Hetzbilder schon früh verankert

Dass die Nachfrage so groß sei, habe er nicht erwartet. "Die Führung war schon nach kurzer Zeit ausgebucht", erklärt Töllner nach der ersten Veranstaltung im Frühjahr. Mit dem Thema scheint er also einen Nerv getroffen zu haben. "Über die Judenfeindlichkeit im 20. Jahrhundert weiß ich durch das Dokumentationszentrum Reichsparteitagsgelände ganz gut Bescheid", erläutert als Besucher der 28-jährige Martin seine Motivation. "Aber dass es Antisemitismus auch in Kirchen gibt, wusste ich bis jetzt noch gar nicht."

Töllner entschuldigt sich schon im Vornherein bei den Teilnehmern. "Wir könnten jetzt über die ganzen schönen Kirchenschätze reden", sagt er. "Über den Engelsgruß oder das Sakramentshäuschen von Adam Kraft." Aber er werde ihnen jetzt "die hässlichen, verletzenden und beschämenden Seiten" der Kirchen zeigen, warnt er seine Besucher vor. "Das ist eine Tour, die man nicht jeden Tag macht", gibt er zu. "Das hängt einem ziemlich nach." Deswegen finde die Führung nur an ausgewählten Terminen statt.

Der Kindermord von Bethlehem, Detail des Dreikönigsaltars von Hans Pleydenwurff.

Die Teilnehmer sind bedrückt, aber auch gebannt, wie sich der christliche Antisemitismus durch die Jahrhunderte zieht. Mit einer Taschenlampe leuchtet Töllner auf ein Bild des Dreikönigsaltars in der Lorenzkirche. Hans Pleydenwurff hatte das Werk 1460 gemalt. Dort sieht man den Kindermord von Bethlehem.

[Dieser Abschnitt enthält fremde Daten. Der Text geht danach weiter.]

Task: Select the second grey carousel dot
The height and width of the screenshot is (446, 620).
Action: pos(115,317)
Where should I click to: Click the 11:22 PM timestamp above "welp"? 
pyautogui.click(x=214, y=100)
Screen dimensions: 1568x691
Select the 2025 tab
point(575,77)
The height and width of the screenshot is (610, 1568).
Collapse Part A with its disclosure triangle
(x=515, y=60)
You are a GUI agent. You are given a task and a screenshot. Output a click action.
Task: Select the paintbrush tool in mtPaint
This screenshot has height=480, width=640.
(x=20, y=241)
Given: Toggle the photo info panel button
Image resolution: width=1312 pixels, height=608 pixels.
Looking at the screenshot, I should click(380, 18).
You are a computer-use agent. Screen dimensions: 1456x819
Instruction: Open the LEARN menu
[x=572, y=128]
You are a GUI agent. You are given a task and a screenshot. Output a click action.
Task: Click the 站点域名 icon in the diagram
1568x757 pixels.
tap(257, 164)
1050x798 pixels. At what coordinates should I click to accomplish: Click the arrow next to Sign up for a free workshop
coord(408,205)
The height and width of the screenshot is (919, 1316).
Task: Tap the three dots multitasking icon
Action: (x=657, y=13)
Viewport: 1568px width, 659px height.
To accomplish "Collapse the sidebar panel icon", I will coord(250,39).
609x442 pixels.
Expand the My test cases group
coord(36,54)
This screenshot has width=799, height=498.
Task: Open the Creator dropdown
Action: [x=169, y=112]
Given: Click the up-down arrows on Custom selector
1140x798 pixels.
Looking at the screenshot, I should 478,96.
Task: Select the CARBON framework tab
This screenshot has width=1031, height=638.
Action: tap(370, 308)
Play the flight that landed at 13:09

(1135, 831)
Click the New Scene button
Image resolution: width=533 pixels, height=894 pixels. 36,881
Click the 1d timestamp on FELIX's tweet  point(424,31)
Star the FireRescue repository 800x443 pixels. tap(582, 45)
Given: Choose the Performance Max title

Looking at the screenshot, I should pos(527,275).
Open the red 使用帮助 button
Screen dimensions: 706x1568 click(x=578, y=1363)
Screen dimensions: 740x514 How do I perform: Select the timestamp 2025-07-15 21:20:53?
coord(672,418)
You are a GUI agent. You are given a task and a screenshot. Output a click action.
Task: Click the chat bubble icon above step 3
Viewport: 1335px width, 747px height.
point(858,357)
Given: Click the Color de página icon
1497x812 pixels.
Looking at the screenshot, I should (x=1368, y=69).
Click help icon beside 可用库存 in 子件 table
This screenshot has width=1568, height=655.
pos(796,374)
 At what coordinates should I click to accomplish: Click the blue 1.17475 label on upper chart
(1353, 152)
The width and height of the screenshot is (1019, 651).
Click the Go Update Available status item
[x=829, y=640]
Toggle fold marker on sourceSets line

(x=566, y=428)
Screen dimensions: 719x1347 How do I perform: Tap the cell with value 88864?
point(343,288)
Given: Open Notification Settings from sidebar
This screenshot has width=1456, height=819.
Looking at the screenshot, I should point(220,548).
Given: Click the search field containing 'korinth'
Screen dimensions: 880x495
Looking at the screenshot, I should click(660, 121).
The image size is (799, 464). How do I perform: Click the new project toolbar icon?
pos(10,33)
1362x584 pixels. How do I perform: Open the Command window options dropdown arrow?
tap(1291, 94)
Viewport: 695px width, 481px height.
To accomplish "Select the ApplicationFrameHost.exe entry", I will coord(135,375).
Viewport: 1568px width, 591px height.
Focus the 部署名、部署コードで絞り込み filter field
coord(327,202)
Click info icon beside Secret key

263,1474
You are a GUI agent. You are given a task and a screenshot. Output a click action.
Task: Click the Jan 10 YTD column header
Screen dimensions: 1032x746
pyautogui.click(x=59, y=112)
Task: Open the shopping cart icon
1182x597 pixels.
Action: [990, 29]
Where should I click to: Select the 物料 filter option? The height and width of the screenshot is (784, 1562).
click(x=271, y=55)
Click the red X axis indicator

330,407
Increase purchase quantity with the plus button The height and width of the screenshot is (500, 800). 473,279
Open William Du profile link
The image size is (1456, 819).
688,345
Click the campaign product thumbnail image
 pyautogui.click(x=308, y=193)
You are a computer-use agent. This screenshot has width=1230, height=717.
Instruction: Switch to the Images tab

Einer von Herodes Schergen hat einen gelben Judenhut und eine große Knollennase. "Schon lange vor Julius Streichers Hetzbildern war die Karikatur im christlichen Bewusstsein verankert", erläutert der Pfarrer. Wenn man heute auf Demonstrationen Parolen wie "Kindermörder Israel" höre, seien dies antisemitische Vorurteile, die schon seit dem Mittelalter existierten. Die Antwort Töllners auf die Frage, ob Pleydenwurff denn ein Antisemit gewesen sei, ist differenziert: Der Maler habe lediglich wiedergegeben, wie die christliche Bevölkerung Juden sah. "Der Künstler spiegelt nur die Zustände der mittelalterlichen Gesellschaft wider. Nicht der einzelne Maler war judenfeindlich eingestellt, sondern die gesamte christliche Gesellschaft."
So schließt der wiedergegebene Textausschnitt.